Cathy: Get the bleep button going, get the bleep button going. If you have big balls, you can do anything.
George: I didn’t say that! Like, let’s go, rewind it. George did not say that. Cathy said that.
Cathy: You have to be very comfortable in your own shoes. You have to be able to stand up and do the same shouting, you know, the blustering, chest pumping kind of a thing in a feminine way. You use your assets as I was told earlier in the year. Use your assets, whatever those assets are. In many instances, I think being a woman in a male dominated environment, I could say the sexist things, which is true. You do use them to your advantage, but you use the femininity in order to get the attention, to have the conversation. Now, oftentimes, especially in the financial world, that was also the case. I would walk in with a male portfolio manager and they would think I was the secretary and look at me to get coffee. So I know this is a podcast, but in my mind, I was more or less going like this, but I’d be nice and say, you know, we are contemporaries. If you’d like to get coffee, get me one too.
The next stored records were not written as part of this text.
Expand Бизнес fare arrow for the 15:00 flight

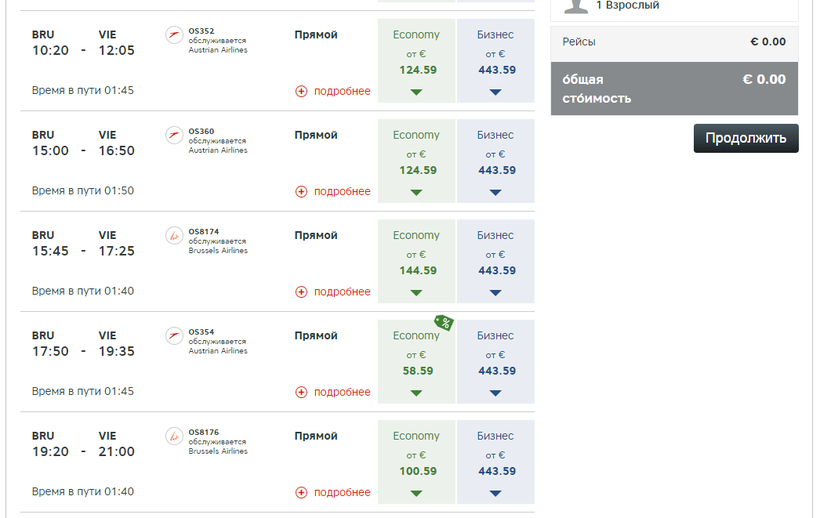[x=495, y=192]
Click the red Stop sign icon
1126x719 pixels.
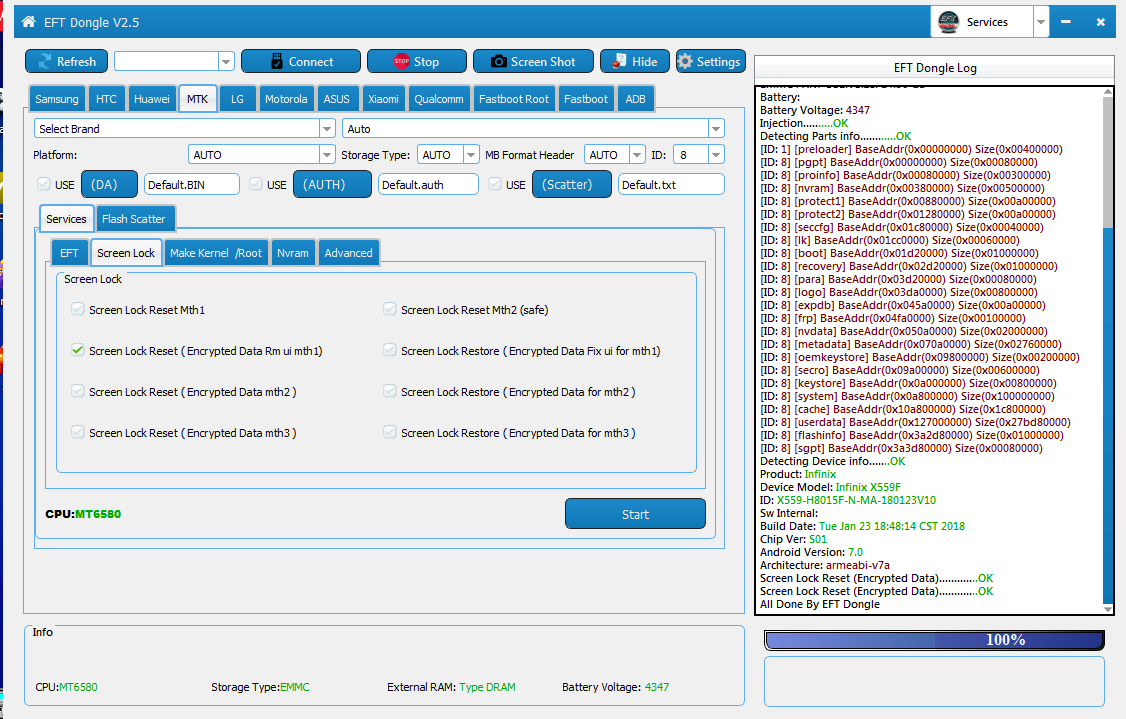[402, 62]
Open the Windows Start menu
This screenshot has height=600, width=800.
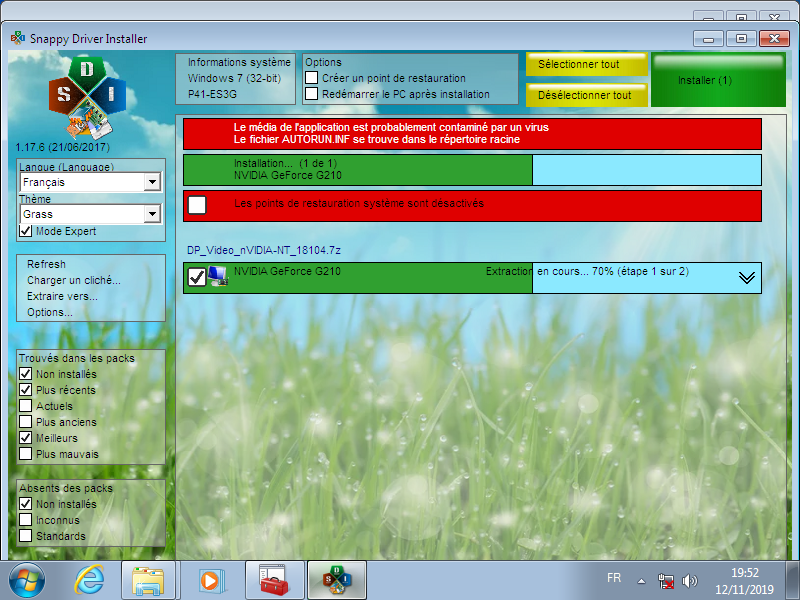[x=27, y=580]
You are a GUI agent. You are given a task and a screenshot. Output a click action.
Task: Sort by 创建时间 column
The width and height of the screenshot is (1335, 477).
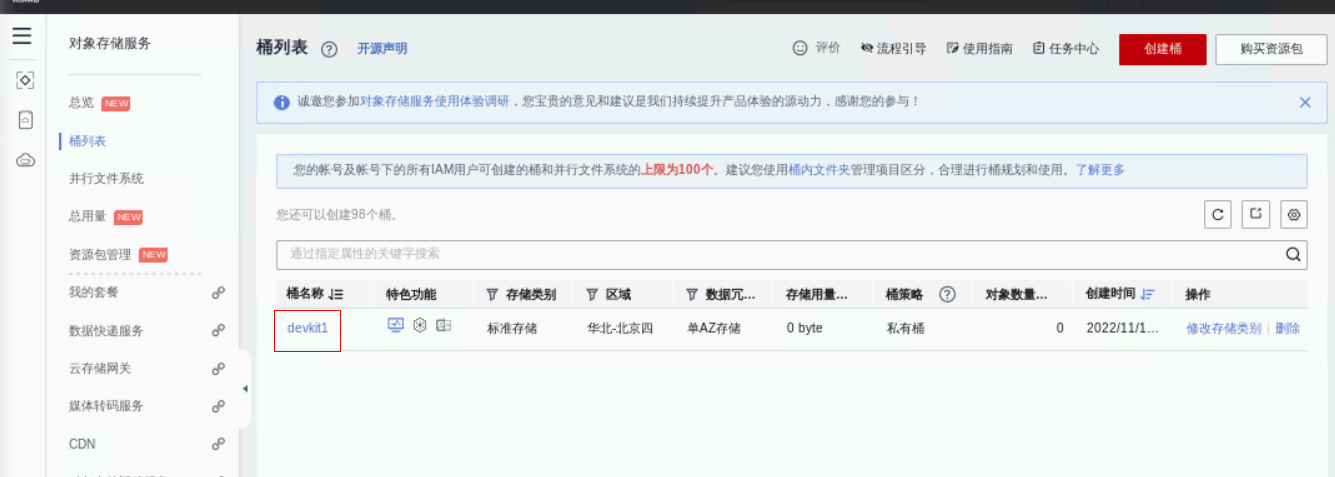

George: And just call it out.
Cathy: Just call it out and as it is, and I think too, the reality is, and it’s again, the old white guy syndrome, where that’s what you were used to in 30 years ago, 25 years ago, it definitely has changed. The majority of my clients are men. I have two female clients and I love dealing with them because we look at things differently. So perspective wise, the cigar industry is male dominated. Right now, I think it’s a 92 to 8% ratio in terms of what you see both in the market and absolutely demographic wise, but it’s growing. It’s growing in many different ways, not only in your geographies, but in your demographics, you know, women, minority women, alternate lifestyle, that is all completely acceptable. What are you, whether you want to, you know, attribute that to the movements that are going on today, but you use those opportunities to drive the initial conversation. And that’s the part that I think we bring very differently. Do men talk about men stuff on podcasts? Yes. Well, you need to recognize that there are women on those podcasts and those women want to hear the same thing, but maybe with a different slant.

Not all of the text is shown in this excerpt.